If you need to calculate the pipe diameter, then, as noted above, you need the value of the temperature difference between the street and the room. Indoors, either the room temperature (18-20? C) or the one that suits you best is taken as a reference point, and from the street you need to substitute the average value that is accepted for your region.
For example, your room has a volume of 3.5 * 5.5 * 2.6 = 50.05 m3 and it is well insulated, that is, there are thick or insulated walls, the floor and ceiling are insulated, and we use the coefficient of 0.9. In the Moscow region, the average air temperature in winter is -28? C, and for a microclimate in the room we take a value of 20? C, then the value of? T will be equal to 28 + 20 = 48? C. In this case, Qt = 50.05 * 48 * 0.9 / 860? 2.5 / hour.
Coolant speed

Note. The minimum coolant velocity for heating systems should not be less than 0.2-0.25 m / s. In cases where the speed falls below this value, air begins to emit from the liquid, which contributes to the formation of air plugs. In such cases, the efficiency of the circuit may be partially lost, and in certain situations this may lead to complete inactivity of the system, since the flow will stop altogether and this will happen when the circulating pump is running.
Internal diameter of pipes | Heat flow (Q) at? T = 20 Water consumption (kg / h) at movement speed (m / s) | ||||||||||
0.1 | 0.2 | 0.3 | 0.4 | 0.5 | 0.6 | 0.7 | 0.8 | 0.9 | 1.0 | 1.1 | |
eight | 40918 | 81835 | 122853 | 163570 | 204488 | 2453105 | 2861123 | 3270141 | 3679158 | 4038176 | 4496193 |
ten | 63927 | 127755 | 191682 | 2555110 | 3191137 | 3832165 | 4471192 | 5109220 | 5748247 | 6387275 | 7025302 |
12 | 92041 | 183979 | 2769119 | 3679158 | 4598198 | 5518237 | 6438277 | 6438277 | 8277356 | 9197395 | 10117435 |
15 | 141762 | 2874124 | 4311185 | 5748247 | 7185309 | 8622371 | 10059438 | 11496494 | 12933556 | 14370618 | 15807680 |
20 | 2555110 | 5109220 | 7664330 | 10219439 | 12774549 | 15328659 | 17883759 | 20438879 | 22992989 | 255471099 | 281021208 |
25 | 2992172 | 7983343 | 11975515 | 15967687 | 19959858 | 239501030 | 279421202 | 319341373 | 359261545 | 399171716 | 439091888 |
32 | 6540281 | 13080562 | 19620844 | 261601125 | 327001406 | 392401687 | 457801969 | 523202250 | 588602531 | 654012812 | 719413093 |
40 | 10219439 | 20438879 | 306581318 | 408751758 | 510942197 | 613132636 | 715323076 | 817513515 | 919693955 | 1021884334 | 1124074834 |
50 | 15967687 | 319341373 | 479012060 | 638682746 | 798353433 | 958024120 | 117654806 | 1277355493 | 1437026179 | 1596596866 | 1756357552 |
70 | 112951345 | 625902691 | 938854037 | 1251815383 | 1564766729 | 1877718074 | 2190659420 | 25036110768 | 28165612111 | 31295213457 | 344247148013 |
100 | 638682746 | 1277355493 | 1916038239 | 25547110985 | 31933813732 | 38320616478 | 44707419224 | 51694121971 | 57480924717 | 63867727463 | 70254430210 |
Table for determining the pipe diameter
Note. The density of water at 80? C is equal to 971.8 kg / m3.

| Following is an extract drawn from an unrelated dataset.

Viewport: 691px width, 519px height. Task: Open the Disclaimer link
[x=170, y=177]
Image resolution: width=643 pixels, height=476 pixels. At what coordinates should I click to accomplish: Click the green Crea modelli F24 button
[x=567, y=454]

The fluid velocity in the heating circuit can be from 0.6m / s to 1.5m / s, but in cases where a larger value is observed, the hydraulic noise in the system is significantly reduced, therefore, we will take the speed of 1.5m / s as starting value.
When we have all the necessary values, we can substitute them into the formula D = v354 * (0.86 * Q /? T) / V, in which case we will have D = v354 * (0.86 * 2.5 / 20) / 1 5? 1,34, then we need a pipe with an inner diameter of 14 mm
Of course, when you do a heating system in your own house with your own hands, then the probability that you will use formulas for calculations is negligible, but in this case there is a manual for you in the form of tables located in this article. In addition, the table takes into account the type of fluid circulation, which can be forced or natural.

Nowadays, most often (especially in the private sector), radiator circuits, as well as the distribution of heating pipes to floor heating systems, are made of polypropylene. Of all used in this case, this material has the lowest thermal conductivity, but, nevertheless, in those places where the pipes pass through the cold areas, they need to be warmed.
Conclusion
In conclusion, we can say that the most commonly used outer diameter of polypropylene pipes for heating circuits in the private sector is 20, 25.32 and 40 mm. Heaters to the radiators are generally made with a cross section of 20 mm, occasionally 25 mm, and thicker pipes are used as risers.